The rising oil prices may seriously upset the state of the economy and can impact the prices of several essential commodities in the country. As of now, the economy looks to be in a comfortable zone with the GDP expected to grow by 7.5 per cent in 2018-19, current account deficit in the range of less than 2 per cent, a forex reserve of over $400 billion and inflation averaging at 3.3 per cent in 2017-18. The fiscal deficit targets were constantly achieved in the last years. But, despite strong fundamentals, if the prices of commodities increase in the market riding on the higher oil prices, the government will have to face the wrath of the people. The government has already made it clear that it is not going to interfere with the oil prices, which are being guided by international market forces. Giving more subsidy to keep the oil prices under control is not being considered by the government as that would force the government to cut down its expenses on the social sector and its flagship programmes.

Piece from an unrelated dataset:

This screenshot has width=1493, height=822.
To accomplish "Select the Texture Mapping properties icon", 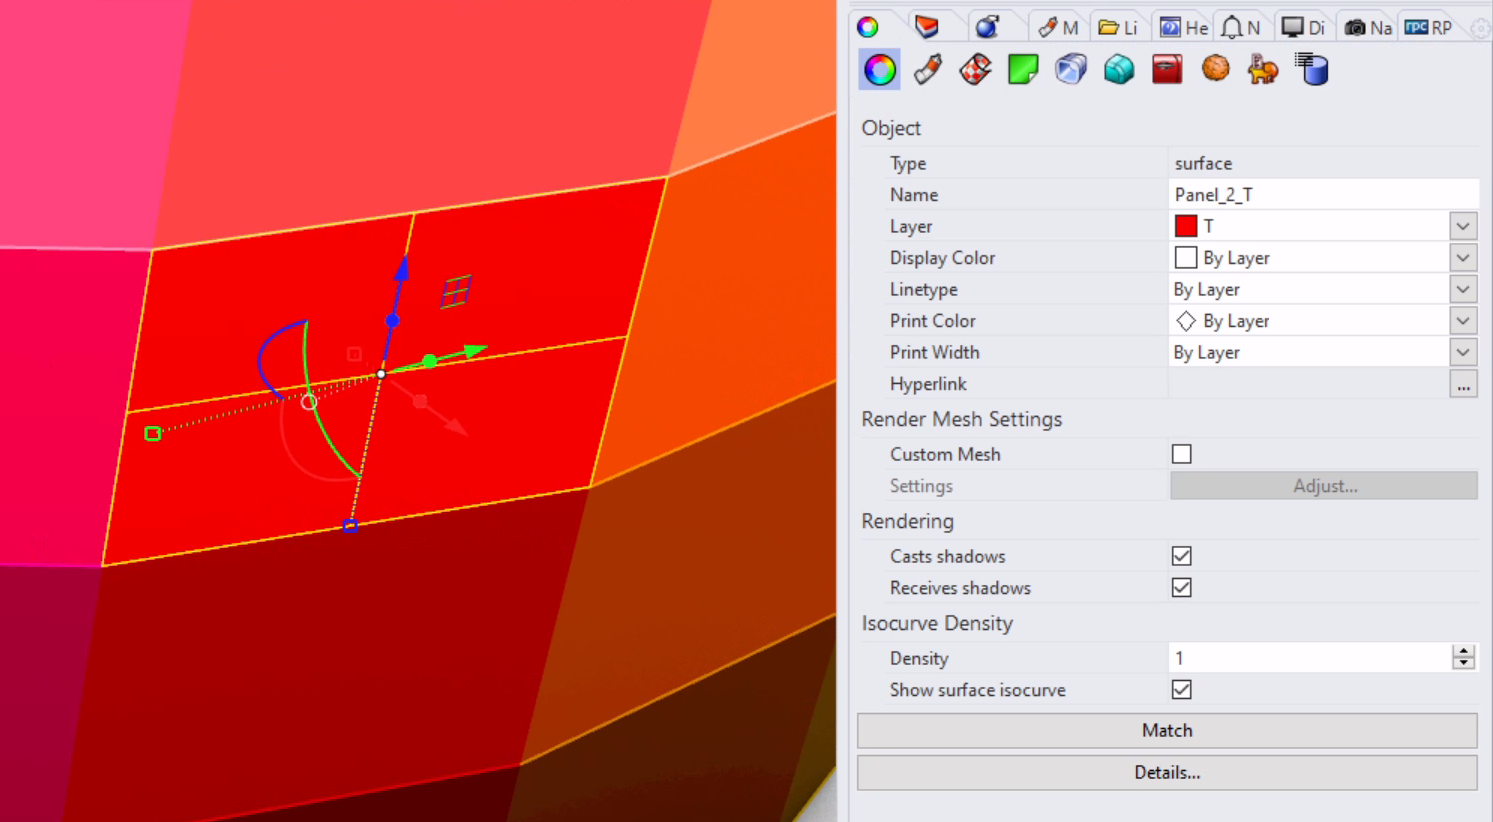I will point(975,68).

When Modi took charge as the Prime Minister of the country four years ago, the oil prices were at a record low of less than $50 a barrel. The nation had to pay less on oil subsidy and the government earned a handsome tax revenue by imposing additional taxes on oil imports. Besides low oil prices, the monsoon remained normal in the last four years ensuring that agricultural outputs were as per the targets. Overall, the economy fared better than the previous years. Now, with the Lok Sabha elections only a year away, the economy is witnessing new pressures in the form of rising oil prices and an agrarian distress engulfing a large part of the agricultural sector. Various state governments, including BJP-ruled Maharashtra and Uttar Pradesh, have announced farm loan waivers to help the farmers recover from the debt-trap that is compelling them to commit suicide. The Union Government has introduced a number of farmer-friendly initiatives in the Budget apart from promising a minimum support price for their crops at one-and-a-half times the cost. While the government initiatives will take time to change the ground realities, the impact of rising oil prices will be felt more immediately as it is likely to push the prices of essential commodities in the short-term.
A resurgent opposition, after their show of unity on Wednesday at the Karnataka CM's swearing-in ceremony, is likely to grab the issue and make a concerted noise on the rising fuel prices that have a bearing on the prices of other essential commodities. The government's inability to do anything in the matter will only increase its problems. In an election year, it cannot afford to remain a mute spectator to rising prices in the country.